**Excerpted data:**

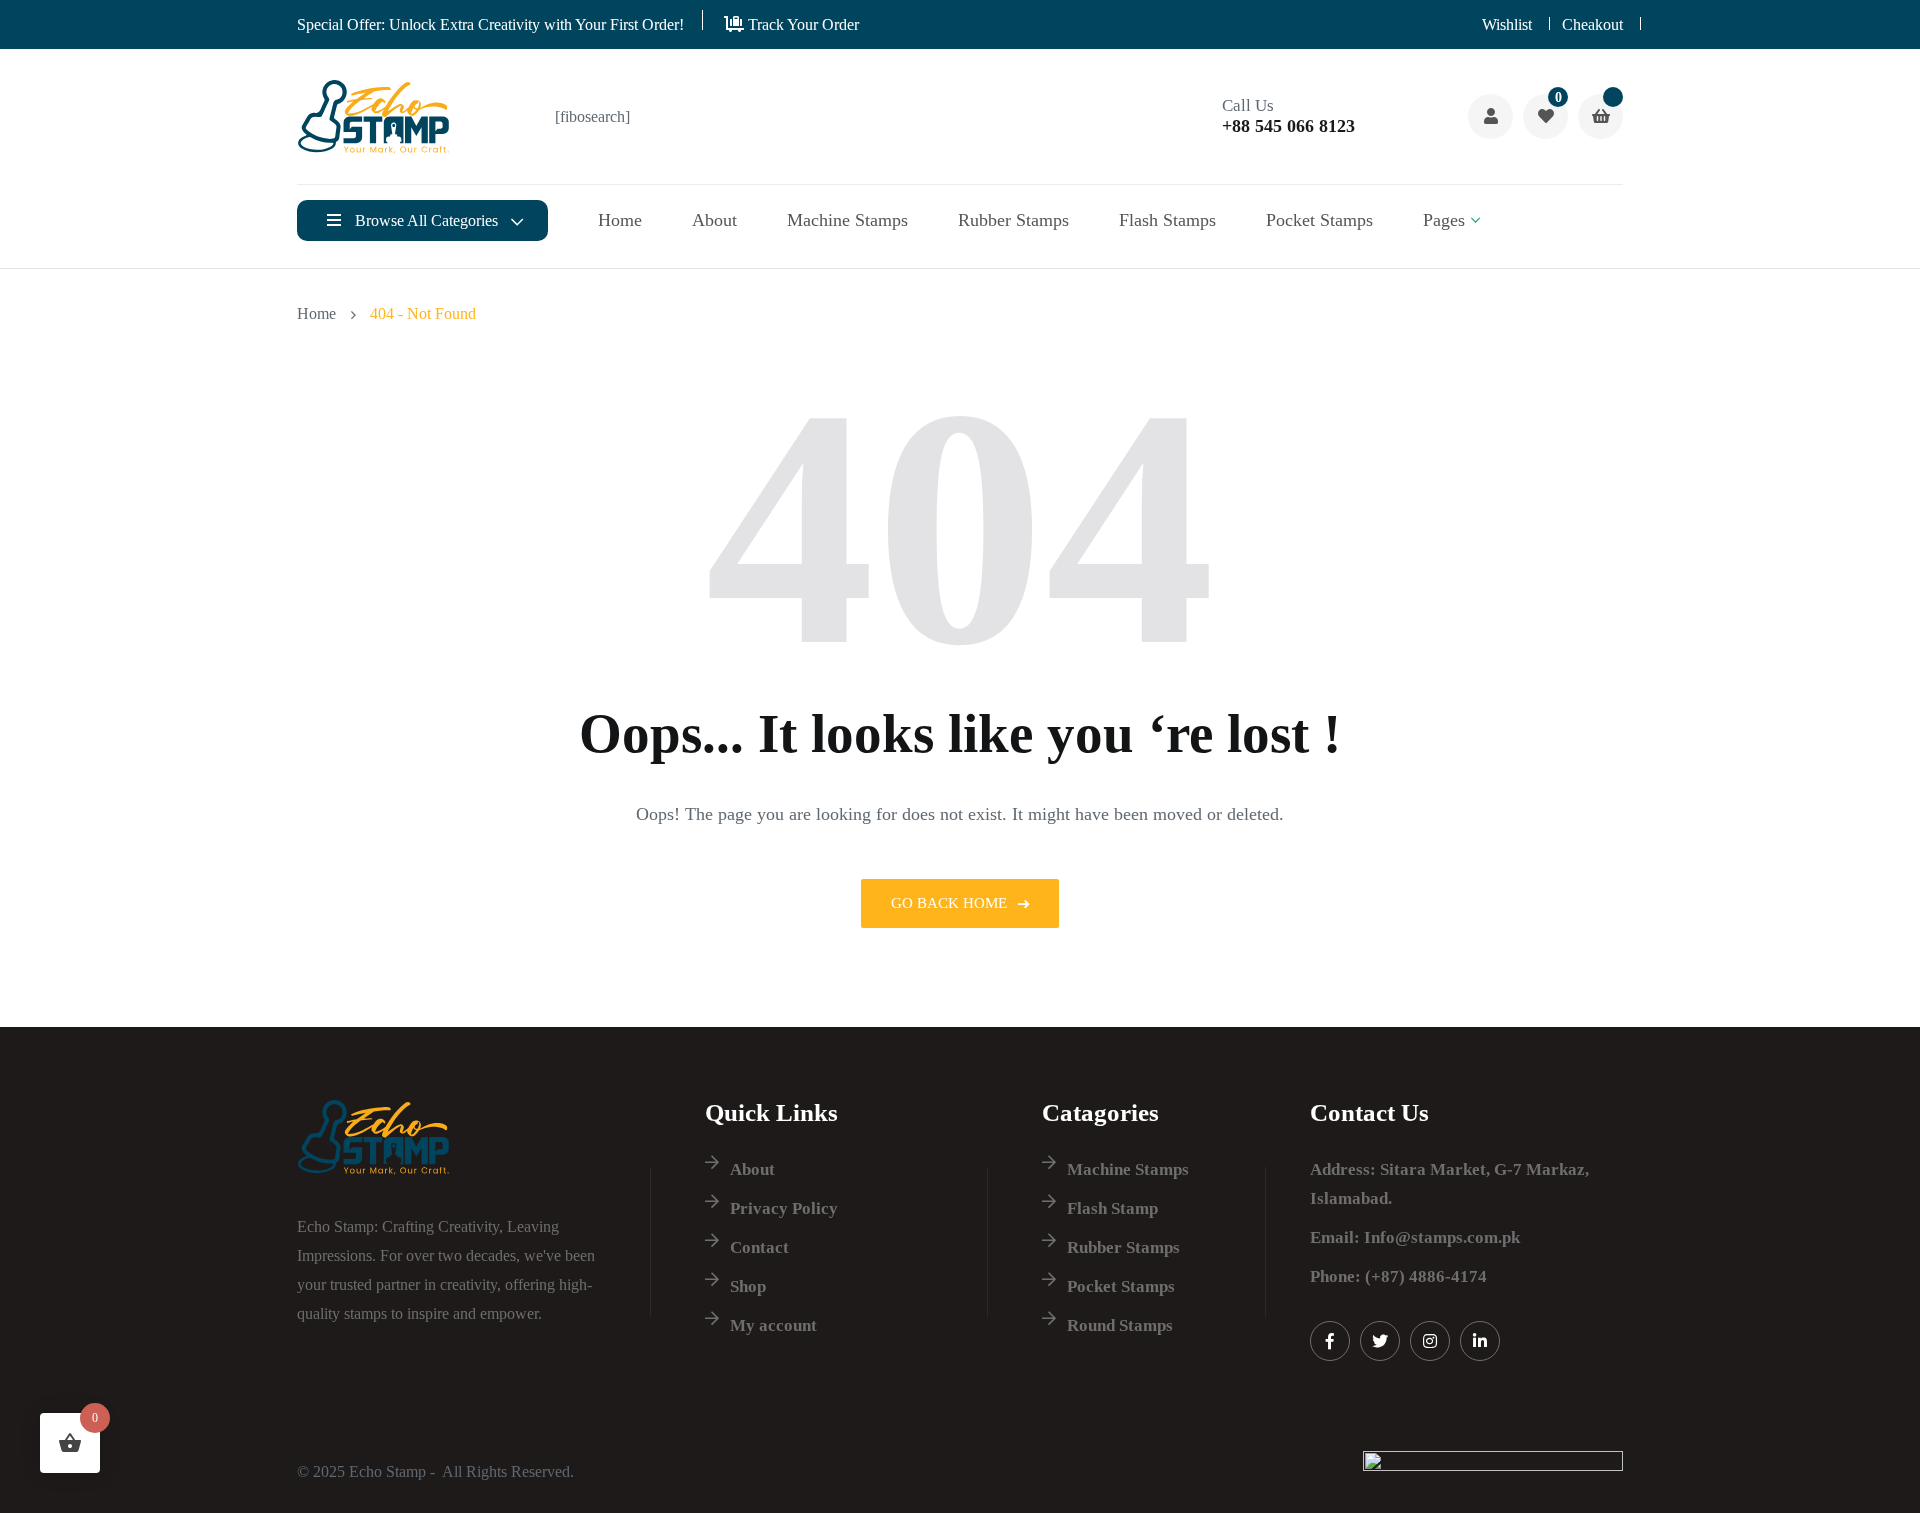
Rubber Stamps (1013, 220)
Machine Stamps (847, 220)
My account (773, 1325)
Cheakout (1592, 24)
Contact (759, 1247)
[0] (1545, 116)
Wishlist (1507, 24)
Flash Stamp (1112, 1208)
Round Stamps (1120, 1325)
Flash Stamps (1167, 220)
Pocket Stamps (1319, 220)
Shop (748, 1286)
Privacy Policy (784, 1208)
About (714, 220)
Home (620, 220)
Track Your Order (801, 24)
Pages (1444, 220)
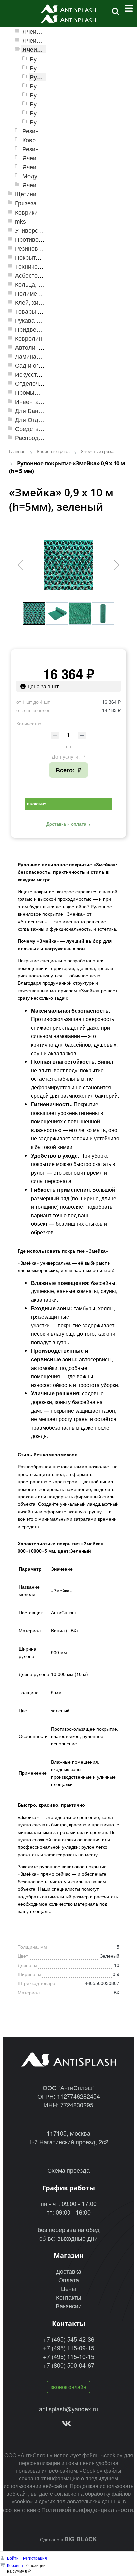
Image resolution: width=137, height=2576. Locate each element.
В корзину (36, 804)
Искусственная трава (44, 374)
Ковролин (28, 338)
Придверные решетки (45, 329)
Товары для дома (39, 311)
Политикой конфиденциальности (87, 2509)
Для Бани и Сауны (41, 410)
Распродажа (32, 437)
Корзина (15, 2565)
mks (20, 221)
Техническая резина (43, 266)
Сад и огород (33, 365)
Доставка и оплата (66, 823)
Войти (13, 2558)
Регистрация (35, 2558)
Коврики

**Prompt:**
Word for word, print the material above, but without its pictures.

**Your response:**
Rubber Stamps (1013, 220)
Machine Stamps (847, 220)
My account (773, 1325)
Cheakout (1592, 24)
Contact (759, 1247)
[0] (1545, 116)
Wishlist (1507, 24)
Flash Stamp (1112, 1208)
Round Stamps (1120, 1325)
Flash Stamps (1167, 220)
Pocket Stamps (1319, 220)
Shop (748, 1286)
Privacy Policy (784, 1208)
About (714, 220)
Home (620, 220)
Track Your Order (801, 24)
Pages (1444, 220)
Image resolution: width=137, height=2576. Locate each element.
В корзину (36, 804)
Искусственная трава (44, 374)
Ковролин (28, 338)
Придверные решетки (45, 329)
Товары для дома (39, 311)
Политикой конфиденциальности (87, 2509)
Для Бани и Сауны (41, 410)
Распродажа (32, 437)
Корзина (15, 2565)
mks (20, 221)
Техническая резина (43, 266)
Сад и огород (33, 365)
Доставка и оплата (66, 823)
Войти (13, 2558)
Регистрация (35, 2558)
Коврики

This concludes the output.